X

NorthPoint disaster shows Bell partners' risks

Verizon's breakup with NorthPoint Communications serves as a stark reminder for struggling network companies: The giants make for poor life preservers in a stormy market.

John Borland Staff Writer, CNET News.com
John Borland
covers the intersection of digital entertainment and broadband.
John Borland
4 min read
Verizon Communications' breakup with NorthPoint Communications on Wednesday served as a stark reminder for struggling network companies: The giants make for poor life preservers in a stormy market.

Like other Internet companies before it, NorthPoint bet its future on a planned relationship with a local phone giant, in this case Verizon. The two companies were slated to merge much of their high-speed Net operations, creating a national footprint.

But as NorthPoint's business soured, Verizon got cold feet. It withdrew from the merger agreement Wednesday, prompting protests and threats of legal action from a suddenly vulnerable NorthPoint.

"The Bell companies are all still feeling their way and trying to make decisions," said Joe Laszlo, an analyst with Jupiter Media Metrix. "The big issue along these lines is, don't count on a deal to save you before it's finalized."

It's not the first time that a sudden swerve from a giant partner has threatened to capsize a smaller Net partner. Onetime Net star PointCast Network spent its last days developing an interface to high-speed services being developed by US West and BellSouth, only to see those partners pull out at the last moment.

Now Prodigy Communications and NorthPoint peer Covad Communications each have tied their ships to SBC Communications. SBC says it's still optimistic about those deals, but weaknesses in each Net company have analysts scrutinizing the relationships for signs of cracks.
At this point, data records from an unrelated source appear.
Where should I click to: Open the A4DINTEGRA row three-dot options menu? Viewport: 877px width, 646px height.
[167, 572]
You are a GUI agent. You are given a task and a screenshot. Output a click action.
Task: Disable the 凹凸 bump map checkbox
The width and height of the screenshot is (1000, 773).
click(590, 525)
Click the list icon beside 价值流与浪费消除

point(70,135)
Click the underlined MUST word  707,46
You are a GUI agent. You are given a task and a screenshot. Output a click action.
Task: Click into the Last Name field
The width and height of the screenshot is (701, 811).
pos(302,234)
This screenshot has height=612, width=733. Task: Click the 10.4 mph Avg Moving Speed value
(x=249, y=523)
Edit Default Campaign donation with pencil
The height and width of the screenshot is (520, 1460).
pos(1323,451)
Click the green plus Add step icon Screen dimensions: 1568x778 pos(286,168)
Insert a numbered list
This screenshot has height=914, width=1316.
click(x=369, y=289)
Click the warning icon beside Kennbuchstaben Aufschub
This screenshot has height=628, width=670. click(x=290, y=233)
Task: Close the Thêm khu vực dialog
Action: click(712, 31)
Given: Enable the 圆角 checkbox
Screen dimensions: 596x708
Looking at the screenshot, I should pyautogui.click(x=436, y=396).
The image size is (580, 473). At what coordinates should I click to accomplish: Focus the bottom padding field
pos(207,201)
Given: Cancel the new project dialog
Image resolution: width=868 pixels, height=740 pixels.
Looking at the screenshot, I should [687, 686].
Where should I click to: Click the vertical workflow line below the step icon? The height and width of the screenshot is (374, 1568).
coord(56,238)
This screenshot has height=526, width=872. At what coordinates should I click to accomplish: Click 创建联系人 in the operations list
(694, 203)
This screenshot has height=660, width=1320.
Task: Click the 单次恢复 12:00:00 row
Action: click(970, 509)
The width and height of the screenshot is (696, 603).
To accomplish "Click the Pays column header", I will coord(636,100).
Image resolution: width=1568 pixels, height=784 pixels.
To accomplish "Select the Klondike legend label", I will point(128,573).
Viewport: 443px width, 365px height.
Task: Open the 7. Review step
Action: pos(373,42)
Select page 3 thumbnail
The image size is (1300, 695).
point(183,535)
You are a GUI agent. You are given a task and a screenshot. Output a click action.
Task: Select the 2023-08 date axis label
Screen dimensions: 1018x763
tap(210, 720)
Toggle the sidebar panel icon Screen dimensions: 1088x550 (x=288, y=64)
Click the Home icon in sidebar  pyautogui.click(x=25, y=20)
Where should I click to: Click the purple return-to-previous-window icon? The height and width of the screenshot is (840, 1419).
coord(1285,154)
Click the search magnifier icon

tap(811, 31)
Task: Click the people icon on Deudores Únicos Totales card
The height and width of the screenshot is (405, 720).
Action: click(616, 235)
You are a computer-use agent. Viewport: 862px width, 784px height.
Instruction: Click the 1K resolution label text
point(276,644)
The dissolution of Verizon's deal with NorthPoint comes after a series of bad news for the high-speed Net provider, culminating in a sharp downward revision of third-quarter earnings.

The company has suffered from an inability of its own clients to pay bills--about 31 percent of NorthPoint's installed base is delinquent in payments, Verizon said Thursday. That, combined with growing losses and plunging share prices, is enough to trigger a walkaway clause in the merger deal, telephone executives said.

The news came as particularly painful after NorthPoint highlighted the relationship as a bright spot amid its mounting difficulties.

"These recent events confirm the validity of our decision to find a strategic partner like Verizon," NorthPoint CEO Liz Fetter said in a statement after revising earnings.

In a brief conference call Thursday, Fetter said NorthPoint believed its partner did not have the right to end the agreement and that legal action against Verizon was possible. She also said the company still has enough funding to survive in the short term, with $150 million in cash and $165 million or so available in bank credit. She gave no details on either point and took no questions.

"I am confident that we have the management team in place to work through this current situation and to build a long and successful future for NorthPoint," Fetter said. "Verizon's action only took place yesterday, and we are evaluating our financial and strategic options quickly while continuing our focus on operations."

NorthPoint's stock plunged Thursday to hover around 50 cents for much of the day.

Analysts note that Verizon doesn't take the decision to drop the merger lightly. It needs a national presence in the high-speed Net market to fulfill requirements placed on it by federal regulators as a part of the merger between Bell Atlantic and GTE. The company says it will still go into 11 new markets with the help of partially owned partners Genuity and Metropolitan Fiber Network, however.

The telephone company also raised earning estimates for 2001 and 2002, saying it would no longer be subject to expenses related to the NorthPoint merger.

Others in danger?
All of this is causing analysts to look closely at Covad and Prodigy, each of which have tied their futures to deals with SBC Communications.

Covad in particular has experienced problems similar to NorthPoint, laying off 400 people early this week. It earlier announced that some of its customers were having trouble paying bills, and its chief executive resigned at the beginning of this month.

Prodigy showed its own signs of some weakness when it said at the end of the third quarter that costs associated with the SBC deal had drained its cash reserves and that it did not know where it would get new financing over the long term.

SBC says it is still committed to these deals, however. A spokesman said that comparing them to Verizon's situation was "apples to oranges," because both SBC deals have closed.

"It is early," SBC spokesman Kevin Belgrade said. "But we are satisfied that the investments will create an opportunity for the growth that SBC anticipates."

Analysts say that NorthPoint was in more danger than the other companies because its deal hadn't closed yet but that it's worth watching SBC for further signs of cold feet.

"There are several reasons why there's less to worry about there," Laszlo said. "It would probably take a very severe change in circumstances for SBC to move around. But now everyone will be wondering just what (in the financial statements) will be that line-crosser."